Es lo Cotidiano

Postal de día de muertos

Edgard Cardoza

Postal de día de muertos

Mi primera borrachera fue a los catorce años en compañía de cinco amigos de secundaria (Omar, Vita, Guarumo, Víctor López, el Charro, todos de mayor edad que yo). Nos reunimos en el tinacal del pueblo a ingerir por mi cumpleaños vino de marañón con aguardiente, mezclados en un enorme cántaro de barro. El lugar –a las afueras del pueblo– lindaba con la parte trasera del panteón municipal, se percibía un cierto olor a carne chamuscada: pensé jocosamente que algún muerto me quería decir algo o trataba de escaparse de su encierro. Me fue indicado que debía sentarme en aquel desvencijado taburete iniciatorio –la silla eléctrica, le llamaban– y servirme con un cuenco de madera una jícara repleta del bebestible en cuestión.  

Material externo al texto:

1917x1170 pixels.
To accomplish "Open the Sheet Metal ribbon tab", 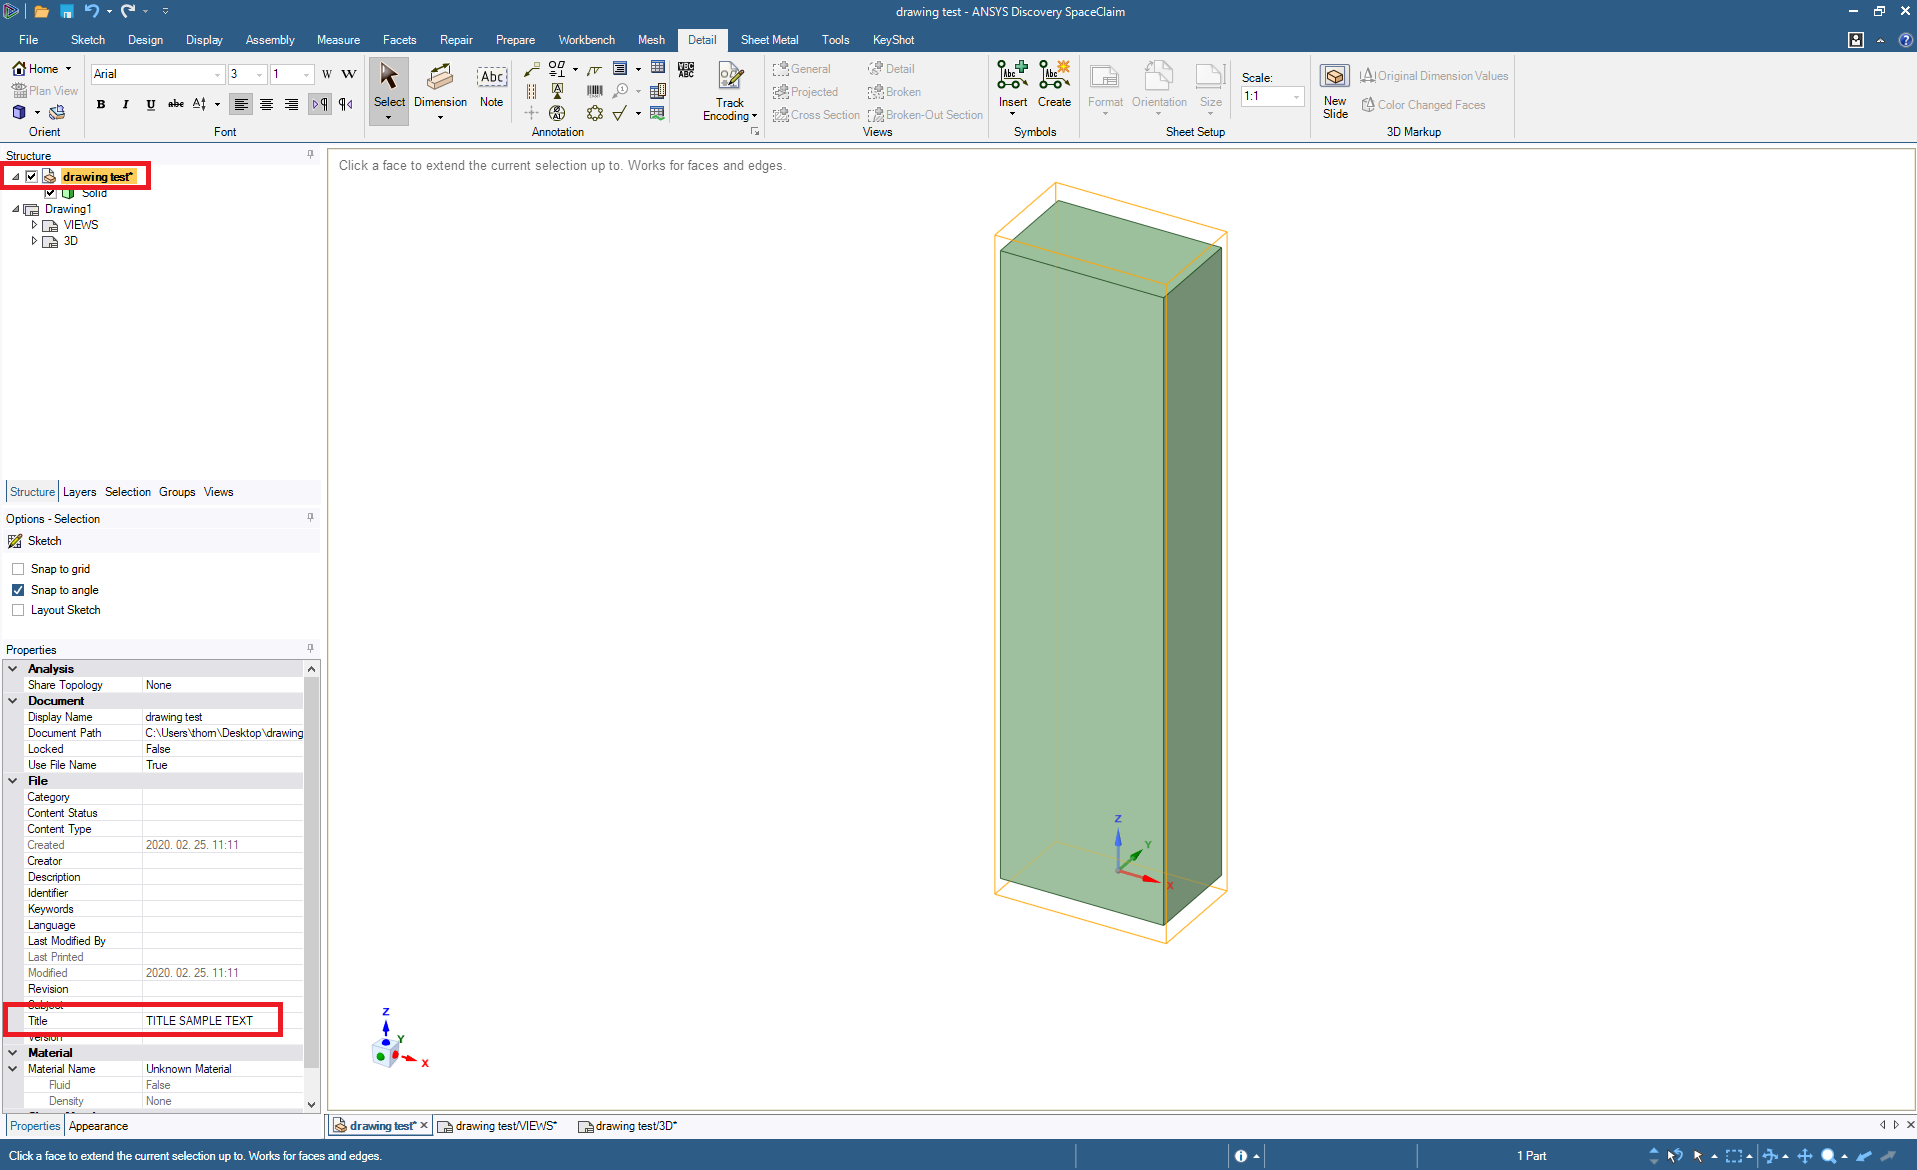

Recuerdo la sonrisa chimuela de doña Desideria la matrona, las risas alborozadas de mis compañeros de festejo, la vista nebulosa de algunas cruces del cementerio vecino que distinguí de reojo justo antes de empinar el primer trago del tercer recipiente del elíxir de marras. Después todo se borró, hasta que a media noche sentí caer sobre mi cuerpo la inclemente lluvia del trópico y me descubrí tirado sobre la lápida mortuoria en donde mis compañeros de celebración me habían dejado a reposar mi juma inaugural. Salí despavorido y no paré hasta llegar a casa.

Por muchos días creí ver cadáveres asomándose de todos los rincones. Desde entonces sigo huyendo, pero no puedo quejarme. A pesar de haber entrado en sociedad por la puerta trasera de un panteón, después de una guerra sangrienta y un prolongado exilio, continúo vivo y escribiendo postales añorantes.